BEIJING – China has planted his five-starred Red flag on the surface of the moon, becoming world’s second nation after the US, which did the same more than 50 years ago during the manned Apollo mission 11.
A picture shared by China’s National Space Administration show the flag, a genuine one made from fabrics, holding still on the airless lunar surface.
The photo was taken by a camera installed on the Chang’e-5, the thirds Chinese lunar mission sent to moon for bringing rock samples back to earth.
The Chang’e-5 ascender has successfully taken off from the lunar surface with soil and rock samples, and sent to the lunar orbiter some 15 kilometers away with the 3,000-newton thrust engine, the state-run Global Times said.

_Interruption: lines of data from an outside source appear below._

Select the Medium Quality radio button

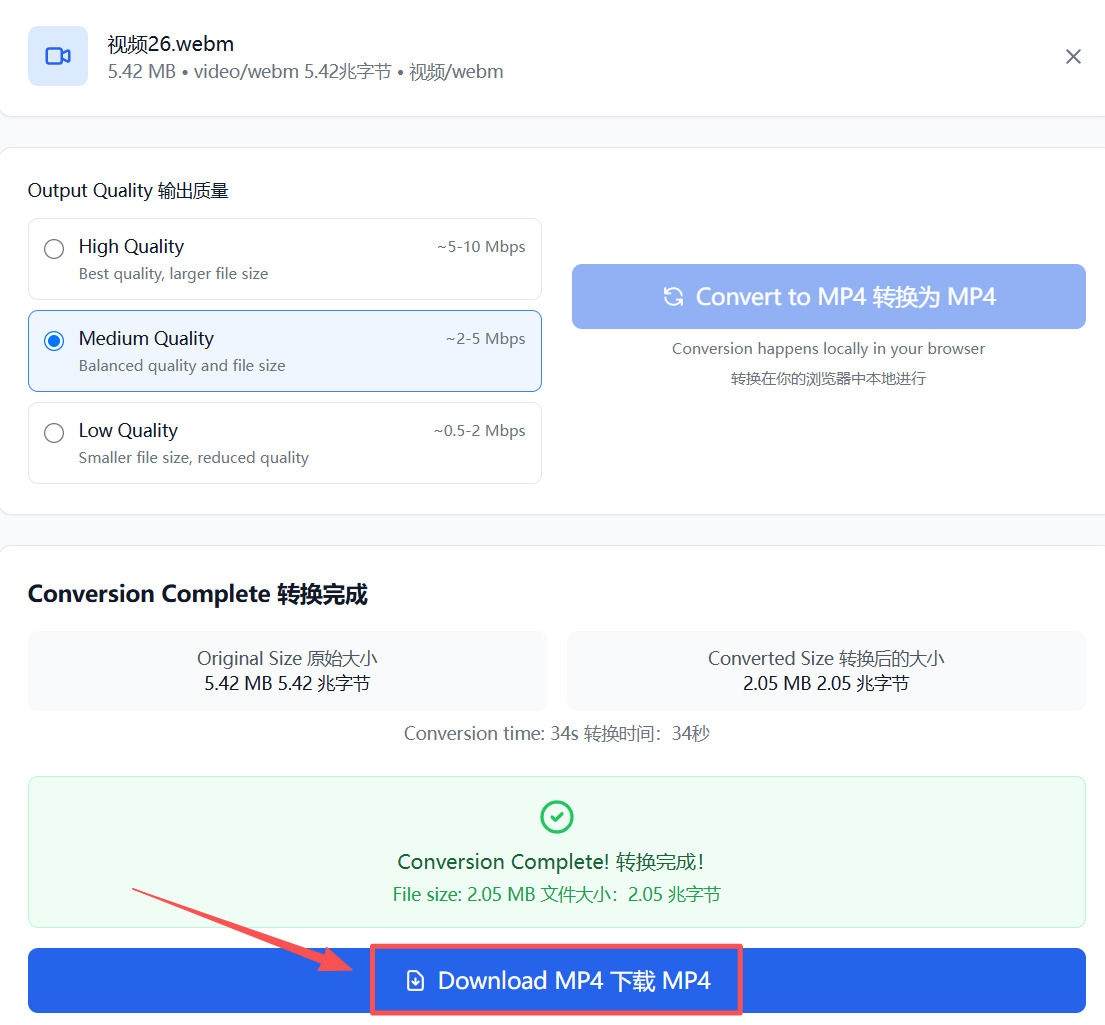pyautogui.click(x=54, y=341)
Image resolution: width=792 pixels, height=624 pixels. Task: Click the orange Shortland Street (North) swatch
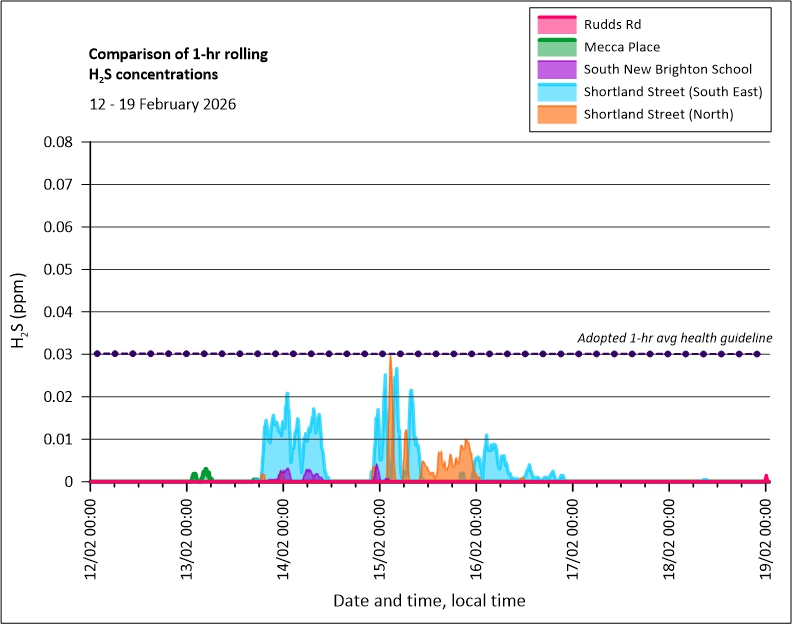[556, 114]
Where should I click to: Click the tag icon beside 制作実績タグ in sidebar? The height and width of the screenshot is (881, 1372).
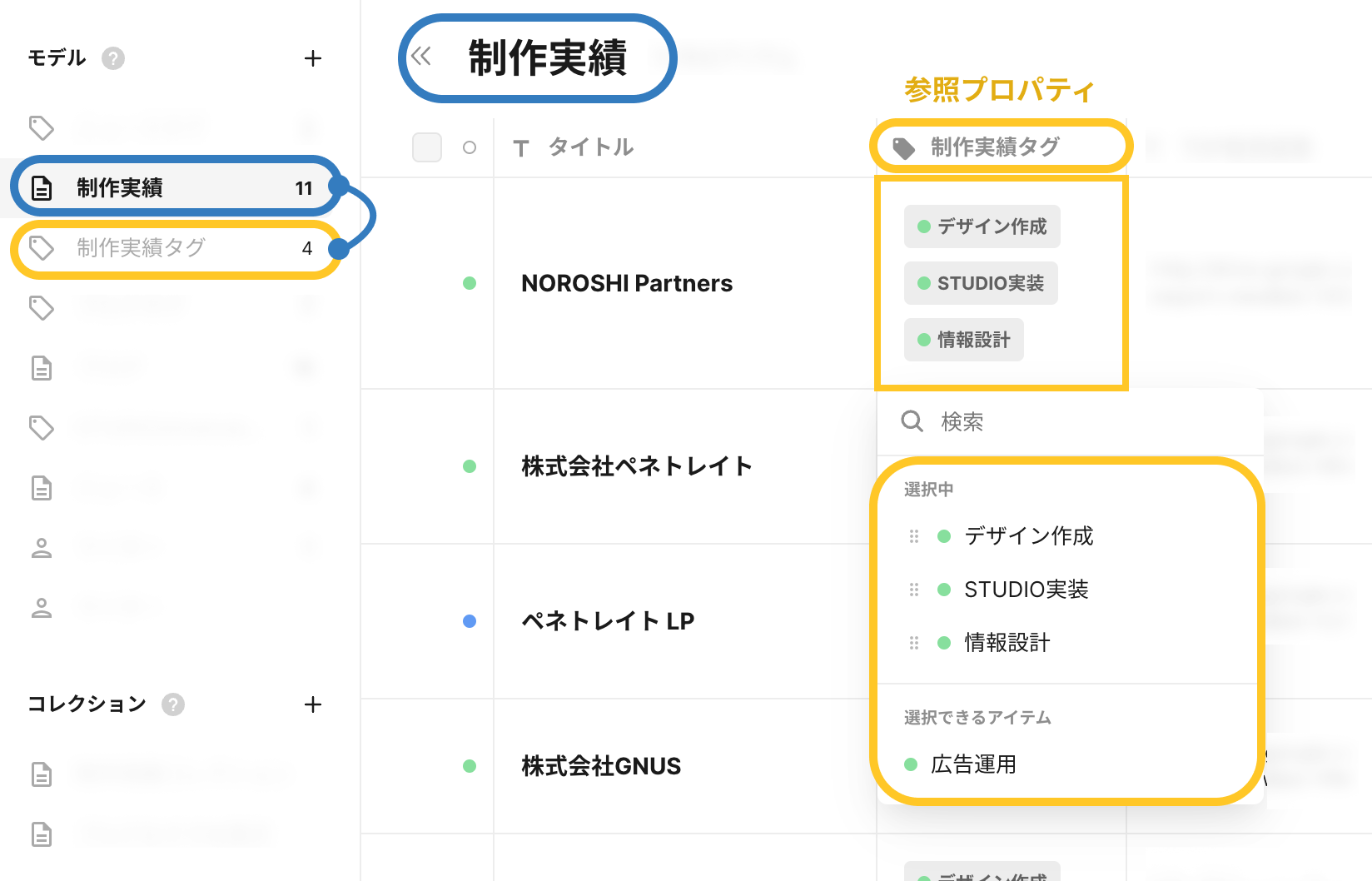coord(42,247)
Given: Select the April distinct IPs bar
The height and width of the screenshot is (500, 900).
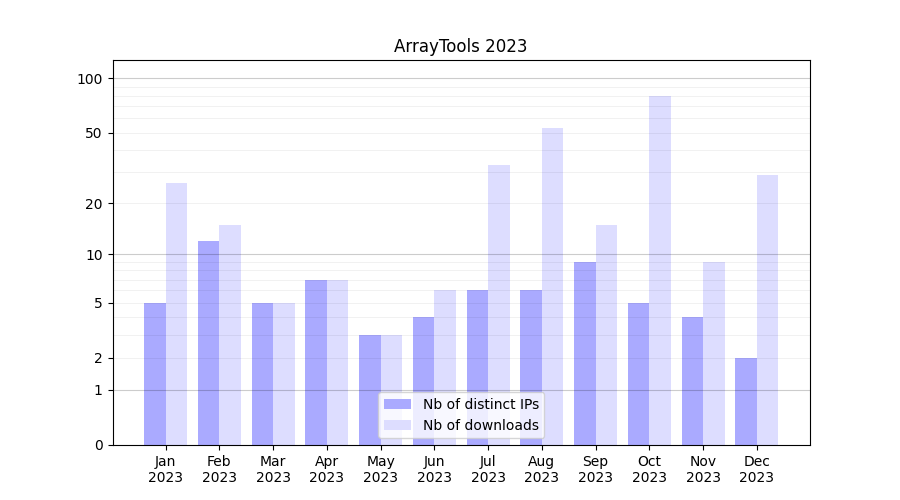Looking at the screenshot, I should [316, 362].
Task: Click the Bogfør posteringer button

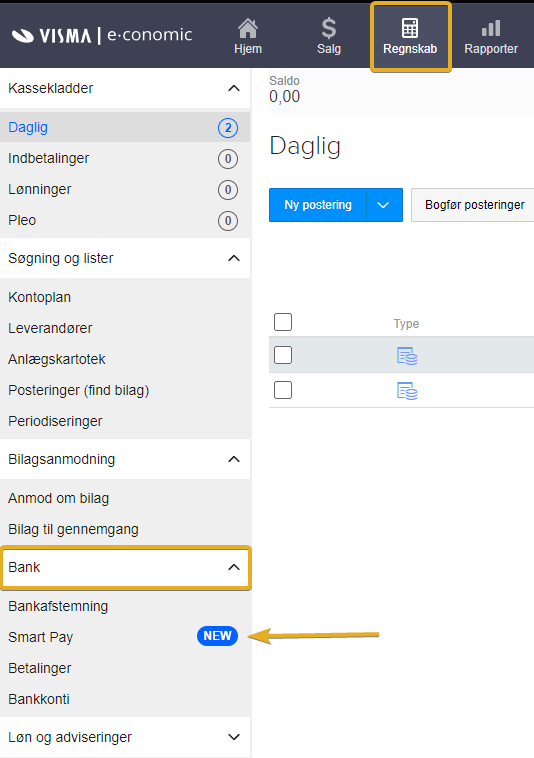Action: [475, 205]
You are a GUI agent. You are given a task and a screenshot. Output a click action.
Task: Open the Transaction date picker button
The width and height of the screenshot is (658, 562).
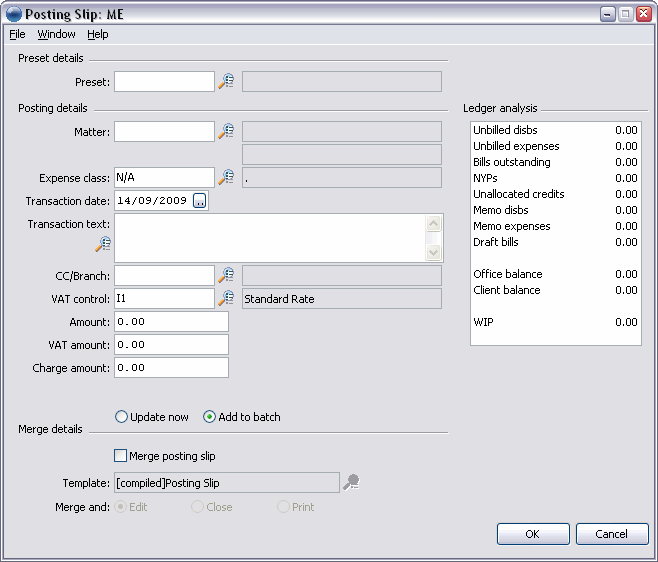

In previous two lunar expeditions, China did not plant its flag on the moon as during Chang’e-3, which was conducted in 2013, and Chang’e-4 conducted in 2019 carried the flags in the form of craft’s coating, rather than an actual flag.
The US affixed the first flag on the Moon in 1969. Five more US flags were planted in next lunar mission up until 1972.
The Chinese flag is 2m wide and 90cm tall with weight about a kilogram and cutting-edge technology.
The Chinese researchers spent more than a year to select proper material for the flag keeping in view that five of the six flags (except for the one Apollo 11 placed on the moon) brought to the moon in the late 1960s and early 1970s during six US crewed moon landings, have been bleached white due to decades-long solar radiation.
“An ordinary national flag on Earth would not survive the severe lunar environment,” Chang’s 5 project developer Cheng Chang said.
The Chinese flag affixed on the moon have been given features such as protection against cold temperatures and sun radiation.
The Chang’e-5 mission is China’s third successful landing on the surface of the Moon in seven years.